*Deskripsi Latihan*
Tolong pilih dan salin setiap baris materi yang memuat kata "height". Huruf besar dan kecil dibedakan.

═══ Materi Tugas

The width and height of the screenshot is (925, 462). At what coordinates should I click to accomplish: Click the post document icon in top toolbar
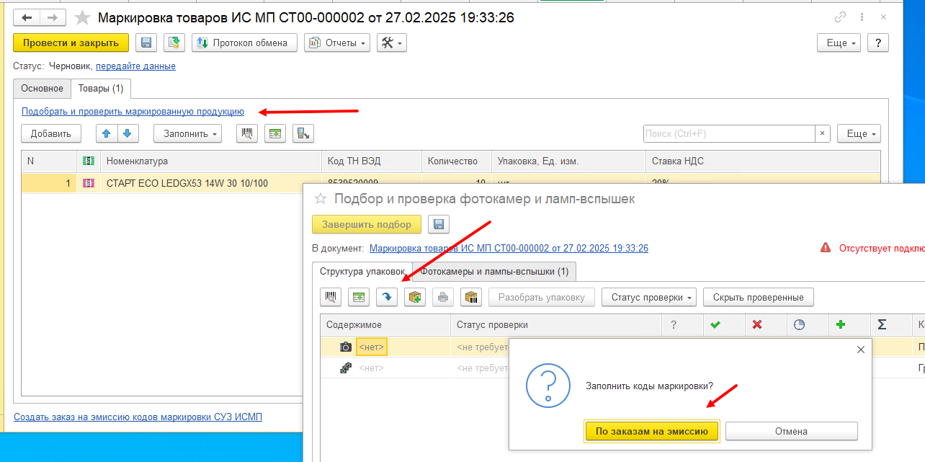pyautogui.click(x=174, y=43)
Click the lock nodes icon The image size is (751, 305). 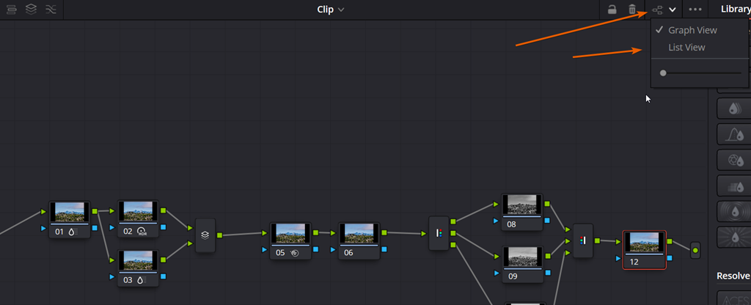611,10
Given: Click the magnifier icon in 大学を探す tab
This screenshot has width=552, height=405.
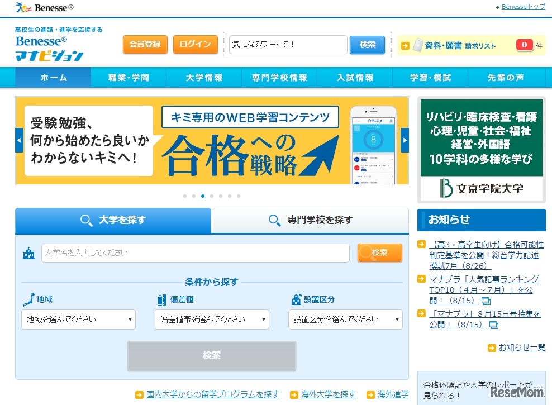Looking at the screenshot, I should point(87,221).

══════

*Jawaban*
The width and height of the screenshot is (925, 462). At what coordinates should I click to accomplish: Click the post document icon in top toolbar
This screenshot has width=552, height=405.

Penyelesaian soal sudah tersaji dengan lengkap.